4) Kemampuan Memori (tazakkur)

Tazakkur, berarti mengingat atau menyimpan dalam ingatan, berasal

dari kata “zikir”, berarti ingatan. Menurut Ibnu Sina, memori adalah suatu hal yang khas dalam kehidupan manusia. Binatang mempunyai kemampuan untuk mengalami kembali persepsi sensoris, asosiasi, imajinasi, dan ilusi. Walaupun begitu, binatang tidak mempunyai kemampuan kognitif untuk mengingat atau mengingat kembali pengalaman masa lalu.

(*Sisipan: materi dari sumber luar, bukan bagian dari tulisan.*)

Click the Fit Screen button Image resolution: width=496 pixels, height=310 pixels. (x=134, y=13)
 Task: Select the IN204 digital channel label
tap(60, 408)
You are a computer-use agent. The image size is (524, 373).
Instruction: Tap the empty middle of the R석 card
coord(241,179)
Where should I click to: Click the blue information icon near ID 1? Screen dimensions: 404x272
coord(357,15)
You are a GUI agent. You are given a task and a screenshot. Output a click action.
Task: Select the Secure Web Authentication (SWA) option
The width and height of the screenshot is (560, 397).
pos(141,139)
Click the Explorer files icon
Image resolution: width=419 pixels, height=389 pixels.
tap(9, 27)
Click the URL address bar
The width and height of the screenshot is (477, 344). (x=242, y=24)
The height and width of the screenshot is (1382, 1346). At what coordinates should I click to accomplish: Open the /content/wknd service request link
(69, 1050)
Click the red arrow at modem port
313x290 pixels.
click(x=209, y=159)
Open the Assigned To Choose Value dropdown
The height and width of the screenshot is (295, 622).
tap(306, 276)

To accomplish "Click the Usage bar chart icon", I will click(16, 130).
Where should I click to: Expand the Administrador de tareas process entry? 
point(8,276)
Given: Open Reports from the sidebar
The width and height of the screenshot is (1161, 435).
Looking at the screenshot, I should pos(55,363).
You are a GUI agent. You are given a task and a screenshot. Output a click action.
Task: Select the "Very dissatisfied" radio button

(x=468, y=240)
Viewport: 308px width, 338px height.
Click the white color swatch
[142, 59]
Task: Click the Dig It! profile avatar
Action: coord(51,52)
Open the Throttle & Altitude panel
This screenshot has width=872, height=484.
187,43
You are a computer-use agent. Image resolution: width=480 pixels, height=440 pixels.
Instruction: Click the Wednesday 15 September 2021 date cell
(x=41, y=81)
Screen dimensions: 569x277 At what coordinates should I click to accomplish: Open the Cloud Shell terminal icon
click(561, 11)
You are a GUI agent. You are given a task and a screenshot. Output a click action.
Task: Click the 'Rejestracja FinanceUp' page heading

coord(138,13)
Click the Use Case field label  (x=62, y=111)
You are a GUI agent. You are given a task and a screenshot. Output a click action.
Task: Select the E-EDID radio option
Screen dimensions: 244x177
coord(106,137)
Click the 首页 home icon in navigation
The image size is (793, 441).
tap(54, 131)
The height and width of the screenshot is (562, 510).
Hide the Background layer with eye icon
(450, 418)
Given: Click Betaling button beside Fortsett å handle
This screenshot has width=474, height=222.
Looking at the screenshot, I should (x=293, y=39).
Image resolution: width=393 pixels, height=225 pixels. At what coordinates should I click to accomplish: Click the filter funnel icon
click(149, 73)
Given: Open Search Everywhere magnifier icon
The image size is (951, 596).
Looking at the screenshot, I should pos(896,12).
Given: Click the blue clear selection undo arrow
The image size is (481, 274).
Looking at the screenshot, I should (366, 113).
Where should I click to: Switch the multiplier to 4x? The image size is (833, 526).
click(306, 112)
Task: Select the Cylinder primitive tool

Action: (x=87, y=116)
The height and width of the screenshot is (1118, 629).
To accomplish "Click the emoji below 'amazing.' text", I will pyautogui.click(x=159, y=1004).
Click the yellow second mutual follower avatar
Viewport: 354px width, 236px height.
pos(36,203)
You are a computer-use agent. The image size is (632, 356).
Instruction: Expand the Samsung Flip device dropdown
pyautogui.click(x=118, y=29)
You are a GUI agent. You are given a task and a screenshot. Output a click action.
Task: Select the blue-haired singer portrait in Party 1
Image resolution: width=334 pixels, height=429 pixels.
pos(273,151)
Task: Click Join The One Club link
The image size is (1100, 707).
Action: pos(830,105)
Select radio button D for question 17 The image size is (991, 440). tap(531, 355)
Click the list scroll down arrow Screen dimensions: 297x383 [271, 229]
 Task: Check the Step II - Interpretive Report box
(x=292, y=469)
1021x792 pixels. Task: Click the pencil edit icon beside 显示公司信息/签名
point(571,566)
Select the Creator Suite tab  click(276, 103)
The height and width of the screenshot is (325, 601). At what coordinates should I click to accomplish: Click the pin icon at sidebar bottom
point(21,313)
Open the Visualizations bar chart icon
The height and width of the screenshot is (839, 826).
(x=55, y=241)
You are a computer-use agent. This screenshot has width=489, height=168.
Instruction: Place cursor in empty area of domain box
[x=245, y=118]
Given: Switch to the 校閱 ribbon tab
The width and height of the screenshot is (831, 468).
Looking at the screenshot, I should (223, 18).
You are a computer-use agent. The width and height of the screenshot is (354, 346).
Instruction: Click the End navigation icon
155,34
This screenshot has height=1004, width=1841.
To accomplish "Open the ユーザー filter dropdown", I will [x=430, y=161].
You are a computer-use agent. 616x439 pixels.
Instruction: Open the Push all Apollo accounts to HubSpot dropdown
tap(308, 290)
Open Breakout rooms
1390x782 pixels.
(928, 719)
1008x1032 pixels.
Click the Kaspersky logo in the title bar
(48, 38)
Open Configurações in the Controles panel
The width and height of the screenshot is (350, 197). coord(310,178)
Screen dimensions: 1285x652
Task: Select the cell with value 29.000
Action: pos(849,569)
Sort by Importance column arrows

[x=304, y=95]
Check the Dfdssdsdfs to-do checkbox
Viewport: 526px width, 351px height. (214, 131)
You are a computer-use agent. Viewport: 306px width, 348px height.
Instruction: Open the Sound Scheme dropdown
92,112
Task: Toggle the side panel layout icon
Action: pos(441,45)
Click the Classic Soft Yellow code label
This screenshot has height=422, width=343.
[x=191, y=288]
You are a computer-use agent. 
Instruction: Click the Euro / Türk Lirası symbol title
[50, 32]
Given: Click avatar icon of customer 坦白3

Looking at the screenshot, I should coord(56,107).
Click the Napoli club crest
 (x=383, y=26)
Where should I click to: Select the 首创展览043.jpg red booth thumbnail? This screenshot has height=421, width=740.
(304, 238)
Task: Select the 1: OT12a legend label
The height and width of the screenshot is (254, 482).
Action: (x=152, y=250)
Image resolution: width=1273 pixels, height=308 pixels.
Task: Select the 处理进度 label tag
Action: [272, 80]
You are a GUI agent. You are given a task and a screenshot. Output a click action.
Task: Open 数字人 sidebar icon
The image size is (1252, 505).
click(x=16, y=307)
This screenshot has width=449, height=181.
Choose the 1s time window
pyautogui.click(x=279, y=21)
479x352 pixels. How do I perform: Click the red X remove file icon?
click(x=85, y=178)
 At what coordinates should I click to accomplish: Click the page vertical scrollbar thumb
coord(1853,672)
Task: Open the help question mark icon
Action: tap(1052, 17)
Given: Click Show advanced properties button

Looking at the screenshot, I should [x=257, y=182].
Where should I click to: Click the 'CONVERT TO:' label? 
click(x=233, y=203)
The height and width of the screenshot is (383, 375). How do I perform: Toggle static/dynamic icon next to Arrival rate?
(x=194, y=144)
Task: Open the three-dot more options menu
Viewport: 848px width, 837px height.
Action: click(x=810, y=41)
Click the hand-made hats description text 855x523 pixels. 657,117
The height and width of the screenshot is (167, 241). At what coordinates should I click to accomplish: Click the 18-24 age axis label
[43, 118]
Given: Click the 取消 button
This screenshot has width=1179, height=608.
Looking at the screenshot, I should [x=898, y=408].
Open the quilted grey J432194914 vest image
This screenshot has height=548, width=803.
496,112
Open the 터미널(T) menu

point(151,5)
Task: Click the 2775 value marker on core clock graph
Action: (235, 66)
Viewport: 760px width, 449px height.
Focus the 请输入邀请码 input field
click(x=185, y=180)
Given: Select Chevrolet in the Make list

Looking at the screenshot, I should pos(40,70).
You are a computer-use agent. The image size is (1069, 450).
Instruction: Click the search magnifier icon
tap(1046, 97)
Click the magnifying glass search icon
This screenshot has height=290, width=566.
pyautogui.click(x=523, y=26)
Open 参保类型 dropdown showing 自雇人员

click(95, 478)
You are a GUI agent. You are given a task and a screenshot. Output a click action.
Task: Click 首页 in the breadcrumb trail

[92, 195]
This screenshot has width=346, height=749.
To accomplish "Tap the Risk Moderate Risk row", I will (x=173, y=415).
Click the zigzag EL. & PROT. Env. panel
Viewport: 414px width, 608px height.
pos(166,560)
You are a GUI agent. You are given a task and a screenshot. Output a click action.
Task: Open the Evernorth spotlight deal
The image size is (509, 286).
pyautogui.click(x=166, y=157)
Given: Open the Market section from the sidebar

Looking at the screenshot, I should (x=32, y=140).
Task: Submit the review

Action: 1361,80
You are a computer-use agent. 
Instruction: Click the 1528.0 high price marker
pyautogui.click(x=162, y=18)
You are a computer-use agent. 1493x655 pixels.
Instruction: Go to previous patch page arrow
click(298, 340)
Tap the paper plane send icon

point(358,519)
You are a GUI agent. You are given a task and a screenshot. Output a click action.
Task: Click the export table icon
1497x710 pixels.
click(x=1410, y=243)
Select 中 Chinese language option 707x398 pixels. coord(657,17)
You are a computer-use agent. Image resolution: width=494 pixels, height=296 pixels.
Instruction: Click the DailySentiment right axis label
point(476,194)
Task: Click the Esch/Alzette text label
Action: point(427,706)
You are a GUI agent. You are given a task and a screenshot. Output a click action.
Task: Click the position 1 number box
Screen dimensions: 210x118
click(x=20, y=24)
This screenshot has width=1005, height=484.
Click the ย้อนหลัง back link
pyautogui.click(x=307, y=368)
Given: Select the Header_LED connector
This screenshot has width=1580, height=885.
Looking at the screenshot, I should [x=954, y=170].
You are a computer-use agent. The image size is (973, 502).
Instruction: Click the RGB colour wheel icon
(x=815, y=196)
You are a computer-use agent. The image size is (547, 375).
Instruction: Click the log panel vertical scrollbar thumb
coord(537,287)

Ibnu Sina menyatakan bahwa kemampuan kognitif untuk mengingat ternyata berhubungan langsung dengan kemampuan bahasa, yang merupakan fungsi kemanusiaan.46

45 Ibid, Mohammad Shafii, Psikoanalisis Dan Sufisme.., hlm. 18.

Menurut ahli Sufi, memori atau kemampuan untuk memunculkan kembali dan mengingat pengalaman terdahulu, adalah sebuah peluang bermata dua. Pada satu sisi dapat membantu mengingat pengetahuan, mengembangkan rasionalitas dan berpikir menggunakan kecerdasan. Tetapi di sisi lain dapat merintangi integrasi kepribadian lebih jauh karena dapat menimbulkan kebangaan terhadap diri sendiri yang berlebihan.47 Ada bahaya ketika orang melihat dari sendiri sebagai makhluk yang benar-benar berbeda dan unik di antara semua makhluk yang ada di alam dan merasa diri sebagai penguasa di alam semesta. Terlalu memfokuskan diri secara berlebihan dengan pikiran yang rasional dan berpikir dengan menggunakan kecerdasan akan menimbulkan perasaan keterpisahan sebagai akibat dari adanya delusi dan keterasingan dari kehidupan manusia lain, keterasingan dengan alam, dan keterasiangan dengan Tuhan.